For the Cleaved Amplified Polymorphic Sequences (CAPS) assay, cDNA generated by reverse transcription with random hexamer primers was used in a first PCR with primers P2/P3. The resulting PCR product was used for a second PCR with primers P2/JL108 introducing two base pair mutations that generate in case of editing at A374 a PstI site (see Supplementary Information, Fig. S8 for a graphical depiction). Both PCR reactions were performed using a homemade Taq polymerase with standard protocols. The products from the second PCR were digested with PstI-HF (NEB) for 2 h at 37 °C, followed by separation on 3% agarose gels, staining with ethidium bromide, and visualization using UV light. For a quantitative analysis, amounts of uncleaved and cleaved products were determined using the 2100 Bioanalyzer and the DNA1000 kit (Agilent Technologies, Santa Clara, CA, USA).
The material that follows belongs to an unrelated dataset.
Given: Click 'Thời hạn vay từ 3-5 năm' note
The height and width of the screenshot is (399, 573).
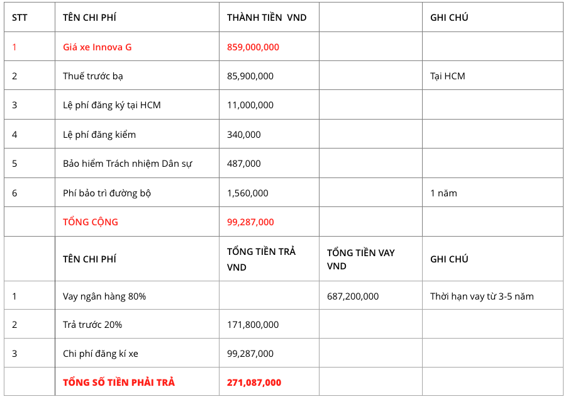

Validation of assay for peak ratio analysis

The reporter MS2-DsRED was amplified with a homemade Taq polymerase (primers JL44/JL45) following standard protocols and products ligated into pGEM-T (Promega, USA). A mutagenesis PCR was performed to introduce an A-to-G mutation at position P499 using the primers JL42/JL43 (with position P1 defined as the first nucleotide at the 5’ end of MS2-DsRED). S7 Fusion Polymerase™ (Mobidiag, Finland) was used according to its manual. For plasmid amplification, the constructs were transformed into Escherichia coli (XL1-Blue). Upon overnight growth of the E. coli cultures in LB medium at 37 °C, plasmids were purified with the GeneJET plasmid miniprep kit (Thermo Fisher Scientific, USA). Sanger sequencing revealed an additional mutation of C to T at position P193, which was used as additional reference. For peak height comparison, the mutated and non-mutated reporters were amplified with S7 Fusion Polymerase (Mobidiag, Finland) using the primers JL26/AW62. Then purified PCR products were mixed in different ratios according to Supplementary Information, Fig. S1 and sent for Sanger sequencing. Peak ratios at positions 193 and 499 were quantified using DNADynamo version 1.556 (Blue Tractor Software Ltd).

Accession numbers

At3g01150 (PTB1), At5g53180 (PTB2), At1g43190 (PTB3).